Braised collard greens

Contributed by Preston Maring, MD

Braised collard greens

A while ago we planted collard greens without really knowing what we would do with them if they grew. And grow they did. Soon we had exuberant, huge green leaves in the garden.

A quick search on the New York Times Cooking site took me to Martha Rose Schulman’s recipe for this veggie.  She has hundreds of mostly plant-based recipes on this site — any of the recipes I have tried are really good. This recipe takes about an hour but there is a lot of downtime.  

Servings: 4

Prep time: 10 minutes


  • Huge bunch collard greens — about the size of a volleyball (about 2 lbs)
  • 3 tablespoons extra virgin olive oil
  • 1 yellow onion, sliced
  • 4 large garlic cloves, chopped
  • 1/4 to 1/2 teaspoon crushed red chili flakes
  • Salt and pepper to taste


  1. Bring a large pot of water to a boil. Add some salt.  
  2. Wash the collard leaves and cut off the biggest stems.  
  3. Prepare a big bowl of ice water. Boil the greens for about 4 minutes.  Remove the greens with a strainer reserving the cooking water and immerse in the ice water.  
  4. Meanwhile, heat the olive oil in a large pot.  
  5. Cook the onions until softened then add the garlic and chilies for another couple of minutes.  
  6. Season with salt and pepper. 
  7. Squeeze the water out of the collards. You will end up with a double handful about the size of a softball. Thinly slice this mass of collards then add to the onion mixture along with 1 cup of the cooking water.  
  8. Simmer partially covered for 40 minutes or until the greens are tender.  
  9. Adjust seasoning and maybe add a little hot sauce. 

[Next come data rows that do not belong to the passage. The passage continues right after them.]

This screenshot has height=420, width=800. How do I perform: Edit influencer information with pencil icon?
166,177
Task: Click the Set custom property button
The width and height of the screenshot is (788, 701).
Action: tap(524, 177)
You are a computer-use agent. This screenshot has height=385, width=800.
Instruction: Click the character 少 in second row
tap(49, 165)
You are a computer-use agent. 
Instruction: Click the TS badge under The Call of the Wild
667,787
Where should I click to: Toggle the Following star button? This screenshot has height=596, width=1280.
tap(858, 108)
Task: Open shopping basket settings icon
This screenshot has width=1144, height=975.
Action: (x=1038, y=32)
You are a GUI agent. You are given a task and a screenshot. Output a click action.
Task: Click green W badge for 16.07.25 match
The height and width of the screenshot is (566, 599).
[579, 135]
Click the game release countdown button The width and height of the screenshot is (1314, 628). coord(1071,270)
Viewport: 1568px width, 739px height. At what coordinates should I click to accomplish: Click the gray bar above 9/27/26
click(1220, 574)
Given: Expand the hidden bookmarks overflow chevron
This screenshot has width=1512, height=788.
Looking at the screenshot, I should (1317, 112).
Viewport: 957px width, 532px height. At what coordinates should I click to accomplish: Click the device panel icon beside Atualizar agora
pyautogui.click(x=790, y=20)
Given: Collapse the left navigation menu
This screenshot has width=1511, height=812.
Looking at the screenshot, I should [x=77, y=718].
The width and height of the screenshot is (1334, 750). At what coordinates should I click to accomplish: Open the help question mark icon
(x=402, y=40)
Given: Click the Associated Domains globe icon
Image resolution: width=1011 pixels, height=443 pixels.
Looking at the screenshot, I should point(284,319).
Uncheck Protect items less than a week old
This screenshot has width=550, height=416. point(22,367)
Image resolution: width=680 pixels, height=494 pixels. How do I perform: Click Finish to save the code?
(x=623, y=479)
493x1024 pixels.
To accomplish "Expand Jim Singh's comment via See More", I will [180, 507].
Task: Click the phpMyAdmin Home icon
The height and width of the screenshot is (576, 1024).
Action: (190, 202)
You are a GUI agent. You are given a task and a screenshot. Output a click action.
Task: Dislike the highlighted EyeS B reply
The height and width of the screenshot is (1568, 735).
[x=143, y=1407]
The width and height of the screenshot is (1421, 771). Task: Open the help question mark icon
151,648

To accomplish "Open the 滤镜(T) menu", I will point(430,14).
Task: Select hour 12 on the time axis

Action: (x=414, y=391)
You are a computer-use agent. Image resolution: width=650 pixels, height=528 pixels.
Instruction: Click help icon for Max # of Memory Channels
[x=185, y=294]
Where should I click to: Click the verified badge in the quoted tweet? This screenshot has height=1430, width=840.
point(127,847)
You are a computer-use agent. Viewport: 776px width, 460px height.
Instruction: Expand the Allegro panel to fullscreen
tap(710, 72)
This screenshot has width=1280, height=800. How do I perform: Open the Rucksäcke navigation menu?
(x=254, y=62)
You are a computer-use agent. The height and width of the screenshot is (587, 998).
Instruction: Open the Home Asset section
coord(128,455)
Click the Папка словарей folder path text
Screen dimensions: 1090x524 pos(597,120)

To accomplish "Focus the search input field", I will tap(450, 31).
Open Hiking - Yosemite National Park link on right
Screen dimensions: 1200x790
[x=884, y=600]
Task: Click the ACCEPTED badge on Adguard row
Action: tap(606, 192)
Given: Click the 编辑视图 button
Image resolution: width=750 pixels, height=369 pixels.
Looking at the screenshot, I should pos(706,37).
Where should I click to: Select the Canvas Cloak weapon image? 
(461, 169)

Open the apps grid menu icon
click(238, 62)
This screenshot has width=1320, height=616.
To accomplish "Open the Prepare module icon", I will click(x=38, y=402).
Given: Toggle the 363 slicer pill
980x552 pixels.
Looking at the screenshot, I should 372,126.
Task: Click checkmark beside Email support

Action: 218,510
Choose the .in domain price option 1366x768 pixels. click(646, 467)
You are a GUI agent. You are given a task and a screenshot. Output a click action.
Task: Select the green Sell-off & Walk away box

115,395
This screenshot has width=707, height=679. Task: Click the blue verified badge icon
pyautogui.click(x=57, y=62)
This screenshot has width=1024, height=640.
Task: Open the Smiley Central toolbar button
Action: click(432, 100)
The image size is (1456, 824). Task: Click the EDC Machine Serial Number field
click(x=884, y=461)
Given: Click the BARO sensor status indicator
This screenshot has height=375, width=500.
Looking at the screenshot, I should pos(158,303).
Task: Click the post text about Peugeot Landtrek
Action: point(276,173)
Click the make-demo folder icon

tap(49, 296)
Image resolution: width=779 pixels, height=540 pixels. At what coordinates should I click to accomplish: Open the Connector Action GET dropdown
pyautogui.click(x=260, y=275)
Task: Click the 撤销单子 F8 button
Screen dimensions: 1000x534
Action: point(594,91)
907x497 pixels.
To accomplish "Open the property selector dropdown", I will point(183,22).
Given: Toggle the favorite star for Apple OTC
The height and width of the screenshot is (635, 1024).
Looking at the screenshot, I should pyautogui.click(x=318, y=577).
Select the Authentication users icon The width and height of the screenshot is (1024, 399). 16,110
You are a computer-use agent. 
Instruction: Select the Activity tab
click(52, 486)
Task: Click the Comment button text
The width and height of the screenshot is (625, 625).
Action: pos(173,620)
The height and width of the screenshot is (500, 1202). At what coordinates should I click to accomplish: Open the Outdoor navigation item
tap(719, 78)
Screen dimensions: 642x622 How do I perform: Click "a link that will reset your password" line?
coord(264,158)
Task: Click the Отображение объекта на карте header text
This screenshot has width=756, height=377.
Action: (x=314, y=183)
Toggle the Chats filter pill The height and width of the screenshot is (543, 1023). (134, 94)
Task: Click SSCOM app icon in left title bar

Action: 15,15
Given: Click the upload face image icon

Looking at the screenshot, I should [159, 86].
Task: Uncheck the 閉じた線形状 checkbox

These were great as a side dish the first night and the base for a robust vegetable soup the next night. Try collards. Easy to grow and easy to cook.

Nutrition information (per serving)

  • Calories: 150
  • Total fat: 11 g
  • Saturated fat: 1.5 g
  • Cholesterol: 0 mg
  • Sodium: 170 mg
  • Total carbohydrate: 12 g
  • Dietary fiber: 7 g
  • Total sugars: 3 g
  • Protein: 4 g

Note: Calculated using 1/4 teaspoon salt.